La politique des médicaments doit poursuivre un double objectif :

  • Mettre à disposition des patients les traitements innovants leur offrant les meilleures perspectives de santé.
  • Assurer une utilisation rationnelle des médicaments dans une perspective d’efficacité clinique, d’efficience économique et de sécurité des patients. 

Il faut faire des efforts supplémentaires soient pour stimuler l'usage rationnel des traitements médicamenteux. La Belgique figure parmi les pays présentant le plus haut taux de prescription après consultation. Cela entraîne un taux de consommation de notre pays supérieur aux pays voisins pour les antibiotiques, les antidépresseurs, les médicaments pour les troubles de la sécrétion d’acide gastrique ou encore les hypocholestérolémiants.

Il faut encourager les comportements de prescriptions respectant les recommandations et favorisant la prescription des médicaments génériques et bons marchés. La Belgique est une mauvaise élève en termes de volume général, d’utilisation de génériques et de biosimilaires, ainsi qu’en matière de prescriptions en DCI. En 2016, la part des médicaments génériques s’élevait à 35% du volume total, celle des médicaments bon marché à +/- 55%, , ce qui nous place toujours en-dessous du pourcentage des pays voisins.

Les problèmes liés à la polymédication et la non-adhérence au traitement requièrent une attention particulière. Plus d’un quart des personnes âgées de plus de 65 ans prennent plus de 5 médicaments par jour, soulignant l’importance de la "medication review" effectuée en concertation entre le médecin et le pharmacien. 

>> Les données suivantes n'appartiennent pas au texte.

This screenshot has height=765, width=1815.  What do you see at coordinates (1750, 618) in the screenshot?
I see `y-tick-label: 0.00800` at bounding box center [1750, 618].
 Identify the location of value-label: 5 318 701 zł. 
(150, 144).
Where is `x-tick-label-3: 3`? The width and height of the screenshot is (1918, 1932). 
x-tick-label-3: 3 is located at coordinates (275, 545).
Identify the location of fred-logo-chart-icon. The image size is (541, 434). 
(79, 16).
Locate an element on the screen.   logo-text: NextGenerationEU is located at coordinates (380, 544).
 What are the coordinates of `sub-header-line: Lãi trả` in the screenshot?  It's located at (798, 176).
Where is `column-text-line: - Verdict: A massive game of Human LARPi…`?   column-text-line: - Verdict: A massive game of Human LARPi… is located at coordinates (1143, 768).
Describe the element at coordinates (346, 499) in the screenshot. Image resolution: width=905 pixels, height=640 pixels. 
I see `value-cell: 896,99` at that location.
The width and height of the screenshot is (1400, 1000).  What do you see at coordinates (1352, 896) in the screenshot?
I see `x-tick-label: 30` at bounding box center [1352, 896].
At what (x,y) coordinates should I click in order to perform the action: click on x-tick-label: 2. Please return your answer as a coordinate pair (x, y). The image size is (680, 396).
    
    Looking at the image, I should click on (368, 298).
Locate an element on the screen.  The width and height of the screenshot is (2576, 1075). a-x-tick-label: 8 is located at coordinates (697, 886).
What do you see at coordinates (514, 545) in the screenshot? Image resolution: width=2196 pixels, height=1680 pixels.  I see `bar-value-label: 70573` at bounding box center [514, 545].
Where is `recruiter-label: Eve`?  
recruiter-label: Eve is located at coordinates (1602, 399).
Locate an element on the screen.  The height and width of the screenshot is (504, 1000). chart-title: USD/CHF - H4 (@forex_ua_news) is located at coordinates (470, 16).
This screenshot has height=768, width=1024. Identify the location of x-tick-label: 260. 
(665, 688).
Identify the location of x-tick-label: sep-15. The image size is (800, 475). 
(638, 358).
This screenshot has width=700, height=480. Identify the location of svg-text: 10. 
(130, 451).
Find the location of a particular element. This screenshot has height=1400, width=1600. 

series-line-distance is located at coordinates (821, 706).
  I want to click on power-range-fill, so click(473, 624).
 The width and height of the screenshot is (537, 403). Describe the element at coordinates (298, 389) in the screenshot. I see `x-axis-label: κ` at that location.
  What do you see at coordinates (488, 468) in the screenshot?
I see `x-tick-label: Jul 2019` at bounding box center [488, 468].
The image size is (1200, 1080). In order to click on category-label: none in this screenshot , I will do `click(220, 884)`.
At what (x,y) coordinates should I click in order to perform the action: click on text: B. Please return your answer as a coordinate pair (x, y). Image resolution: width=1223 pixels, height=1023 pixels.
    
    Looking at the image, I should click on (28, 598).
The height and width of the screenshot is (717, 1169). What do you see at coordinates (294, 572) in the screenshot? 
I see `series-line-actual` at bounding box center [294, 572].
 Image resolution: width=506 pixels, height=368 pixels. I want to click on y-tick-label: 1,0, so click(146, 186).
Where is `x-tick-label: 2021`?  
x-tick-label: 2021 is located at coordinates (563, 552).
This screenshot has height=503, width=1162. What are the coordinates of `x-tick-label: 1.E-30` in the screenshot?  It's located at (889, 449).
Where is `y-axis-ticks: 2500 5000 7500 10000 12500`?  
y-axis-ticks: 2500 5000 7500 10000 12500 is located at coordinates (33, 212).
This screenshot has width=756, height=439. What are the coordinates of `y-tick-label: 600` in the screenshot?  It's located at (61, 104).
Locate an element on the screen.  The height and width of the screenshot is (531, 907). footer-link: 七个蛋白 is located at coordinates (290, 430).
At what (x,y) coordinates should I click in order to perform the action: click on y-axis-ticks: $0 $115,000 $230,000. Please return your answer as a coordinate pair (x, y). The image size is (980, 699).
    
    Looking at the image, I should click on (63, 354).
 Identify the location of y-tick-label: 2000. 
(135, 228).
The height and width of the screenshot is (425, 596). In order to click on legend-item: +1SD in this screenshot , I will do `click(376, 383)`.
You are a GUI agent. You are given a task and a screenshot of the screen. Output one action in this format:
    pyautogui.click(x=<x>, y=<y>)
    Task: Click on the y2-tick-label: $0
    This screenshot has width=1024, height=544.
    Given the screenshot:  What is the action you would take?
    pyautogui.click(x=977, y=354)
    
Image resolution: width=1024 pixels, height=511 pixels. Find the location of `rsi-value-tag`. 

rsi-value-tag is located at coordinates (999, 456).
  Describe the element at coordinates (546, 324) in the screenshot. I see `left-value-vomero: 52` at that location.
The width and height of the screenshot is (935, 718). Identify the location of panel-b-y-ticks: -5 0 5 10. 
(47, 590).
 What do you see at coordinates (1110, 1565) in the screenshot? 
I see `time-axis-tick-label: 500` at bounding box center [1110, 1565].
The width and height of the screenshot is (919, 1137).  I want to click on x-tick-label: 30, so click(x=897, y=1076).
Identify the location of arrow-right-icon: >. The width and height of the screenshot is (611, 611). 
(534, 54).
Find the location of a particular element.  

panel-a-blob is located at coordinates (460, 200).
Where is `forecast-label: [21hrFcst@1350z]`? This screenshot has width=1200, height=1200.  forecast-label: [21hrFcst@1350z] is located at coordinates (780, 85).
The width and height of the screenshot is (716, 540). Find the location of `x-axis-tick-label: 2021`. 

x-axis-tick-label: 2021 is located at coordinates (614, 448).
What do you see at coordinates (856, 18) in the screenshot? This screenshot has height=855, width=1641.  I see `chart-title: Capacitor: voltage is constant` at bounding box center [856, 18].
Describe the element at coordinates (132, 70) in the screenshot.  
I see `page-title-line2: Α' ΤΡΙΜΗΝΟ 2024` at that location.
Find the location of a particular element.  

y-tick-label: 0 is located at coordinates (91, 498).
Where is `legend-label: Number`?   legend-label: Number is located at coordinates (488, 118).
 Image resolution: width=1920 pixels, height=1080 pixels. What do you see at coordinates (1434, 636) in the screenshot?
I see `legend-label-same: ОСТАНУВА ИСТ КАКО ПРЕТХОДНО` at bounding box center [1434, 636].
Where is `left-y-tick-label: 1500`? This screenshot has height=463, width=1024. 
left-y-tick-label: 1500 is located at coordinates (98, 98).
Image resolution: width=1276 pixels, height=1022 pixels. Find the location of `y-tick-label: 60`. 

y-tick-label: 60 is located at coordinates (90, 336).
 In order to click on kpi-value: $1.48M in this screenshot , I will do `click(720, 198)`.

Que proposent les Mutualités Libres?

  • Augmenter l’utilisation des médicaments considérés comme bon marché (génériques, originaux bon marché, biosimilaires) de 10 % (2021). 
  • Réduire l’utilisation des antibiotiques conformément aux recommandations de la BAPCOC (notamment passer de 800 prescriptions / 1000 habitants vers 600 en 2020 et 400 en 2025).
  • Diminuer le nombre de patients polymédiqués (> 5 médicaments) de 10% (2025).
  • Effectuer une "revue de la médication" chez 50% des patients hyperpolymédiqués (>9 médicaments) (2025).  
Quelles sont les actions prioritaires ?
  • Imposer la prescription en DCI pour les nouveaux traitements afin de permettre la délivrance  des médicaments les moins chers.
  • Stimuler l’utilisation des biosimilaires par des incitants financiers et la fixation de quotas de prescription.
  • Renforcer les feedbacks vers les prestataires (volumes de prescription, respect des guidelines).
  • Prévoir des incitants financiers stimulant les bonnes pratiques de prescription (respect des guidelines et des quotas de bon marché/similaires) et des mesures contraignantes vis-à-vis des outliers.
  • Veiller à l’adéquation des  prescriptions pour les patients en maison de repos en encourageant la collaboration multidisciplinaire. 
  • Renforcer le rôle du pharmacien de référence dans une meilleure utilisation des médicaments :
    • Mettre en place une "revue de la médication" structurée par le pharmacien de référence pour les patients prenant plus de 9 médicaments, annuellement ou en cas de modification de l’état du patient.
    • Garantir la qualité de cette revue de la médication par une formation spécifique et la définition d’un cadre structuré.